Nikola Matas

Personal information
- Date of birth: 22 June 1987 (age 38)
- Place of birth: Sinj, SFR Yugoslavia
- Height: 1.85 m (6 ft 1 in)
- Position: Right back

Youth career
- 200?–2005: Junak Sinj
- 2005: Zagreb
- 2006: Junak Sinj

Senior career*
- Years: Team / Apps / (Gls)
- 2006–2007: Junak Sinj
- 2007–2009: Trogir / 30 / (0)
- 2009–2010: Junak Sinj / 15 / (0)
- 2010: Hrvace / 14 / (4)
- 2011: Uskok / 11 / (3)
- 2012: Hrvace / 20 / (2)
- 2012–2013: Junak Sinj / 23 / (2)
- 2013: Lokomotiva / 7 / (0)
- 2014–2018: Osijek / 108 / (1)
- 2018: → Istra 1961 (loan) / 13 / (1)
- 2018–2019: Nafta 1903 / 9 / (0)
- 2019–2020: Dugopolje
- 2020: HNK Val

International career
- 2017: Croatia / 2 / (0)

= Nikola Matas =

Croatian footballer (born 1987)

Nikola Matas (/hr/; born 22 June 1987) is a Croatian football defender.

==Club career==
Nikola Matas went up through the ranks of his hometown's NK Junak Sinj academy, spending half a season in NK Zagreb, aged 18. He returned, however to Junak for his first senior season. He joined the newly promoted Druga HNL team, featuring in both their seasons at that rank, before returning to his home team, for another season in Croatia's second tier. Leaving the club again in the summer of 2010, he went on to spend 2 seasons in the Treća HNL Jug, playing for nearby NK Hrvace and NK Uskok.

This was followed by yet another return to Junak and the Druga HNL. Despite the club's relegation at the end of the season, his performances drew interest from Prva HNL sides, and he signed a 4-year contract with NK Lokomotiva.

He started off as the first choice at the right back position there, after the departure of Ivan Boras and the injury of Toni Gorupec.

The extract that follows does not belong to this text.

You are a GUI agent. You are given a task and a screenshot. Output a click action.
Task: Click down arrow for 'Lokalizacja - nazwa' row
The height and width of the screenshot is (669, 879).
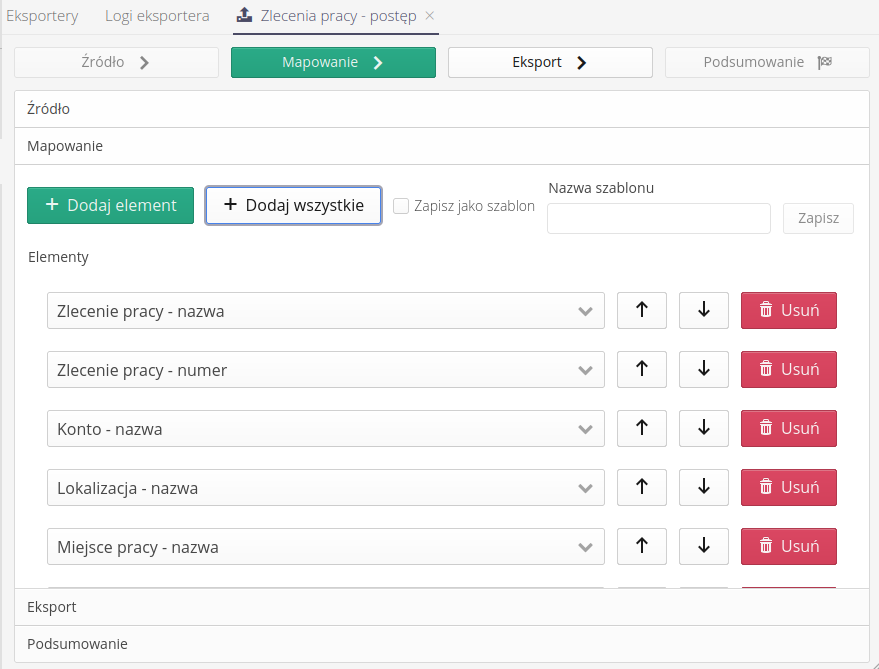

After the first seven rounds, however, he faded from the team and left the club at the winter break.

==International career==
Matas made his debut for Croatia in a January 2017 China Cup match against Chile and earned a total of 2 caps, scoring no goals. His second and final international was during the same tournament against China.